[EXERCISE DIRECTIONS]
Retype the records below verbatim, starting at the line that contains "This screenshot has height=720, width=1280." and ending after the line that contains "Screen dimensions: 1456x819 [496, 193]".

[DATA SHOWN]
◆ ◆ ◆

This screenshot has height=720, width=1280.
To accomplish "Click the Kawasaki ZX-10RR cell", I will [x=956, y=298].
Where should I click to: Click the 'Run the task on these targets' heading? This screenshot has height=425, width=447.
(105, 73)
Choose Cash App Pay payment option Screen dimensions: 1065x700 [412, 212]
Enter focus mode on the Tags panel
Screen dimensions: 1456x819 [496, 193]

◆ ◆ ◆

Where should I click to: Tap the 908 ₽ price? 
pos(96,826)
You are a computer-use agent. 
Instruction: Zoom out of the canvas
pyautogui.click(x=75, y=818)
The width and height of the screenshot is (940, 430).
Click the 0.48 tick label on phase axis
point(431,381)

◆ ◆ ◆

[THE COMPLETED TASK]
This screenshot has height=720, width=1280.
To accomplish "Click the Kawasaki ZX-10RR cell", I will [x=956, y=298].
Where should I click to: Click the 'Run the task on these targets' heading? This screenshot has height=425, width=447.
(105, 73)
Choose Cash App Pay payment option Screen dimensions: 1065x700 [412, 212]
Enter focus mode on the Tags panel
Screen dimensions: 1456x819 [496, 193]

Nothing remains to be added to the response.